Kleinman is a great teacher. He has the rare ability to frame complex technical issues in illuminating analogies which stick in the readers mind. For example, "The Chemistry of Anchors" assess the function and value of various anchor points — from the golden five-point to the iron ace-point. "The Anatomy of Primes" elaborates the important function of blockades by reference to dynamic prime fields, prime acreage and prime wilderness. Like many great teachers, Kleinman critiques the classics — the standard reference works of other experts — and sets out a concise summary of Magriel's Backgammon in just five illuminating pages.

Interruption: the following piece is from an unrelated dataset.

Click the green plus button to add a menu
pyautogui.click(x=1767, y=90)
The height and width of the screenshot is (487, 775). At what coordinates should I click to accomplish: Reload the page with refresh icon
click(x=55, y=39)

Kleinman is perhaps noted most for his mathematical genius, and the author certainly has a gift for putting a number to every conceivable concept of the game. Readers fluent in mathematics will delight in Kleinman's essays on; "Backgammon as a Problem in Mathematics"; "The Prime Leaping Problem"; and "The Cube Equations", while the mathematically illiterate will benefit from countless numerical mnemonics, handy tips and hints.

The second volume contains extensive content on cube theory with reference to money games, chouette and tournament matches, amply illustrated with match equity tables, gammon price tables, and of course, lots of mathematical formulae. Kleinman signs off on a light note with a section on backgammon philosophy and humorous series of quizes which includes a test of the readers temperment and attitude for hustling.

Here's an overview of the content:

    Volume 1
    Welcome to the Chouette (30 pages)
    Vision (67 pages)
    Counting (26 pages)
    Racing (49 pages)
    Gammons (24 pages)

    Volume 2
    Cube (48 pages)
    Tournament (44 pages)
    Mathematicians Delight (23 pages)
    Rules and Variations (13 pages)
    Laughs (14 pages)
    Quizzicale (56 pages)

In summary, if I could only keep one backgammon book then this would be the one. What's that I can't count both volumes as one? Hmmm tough choice then.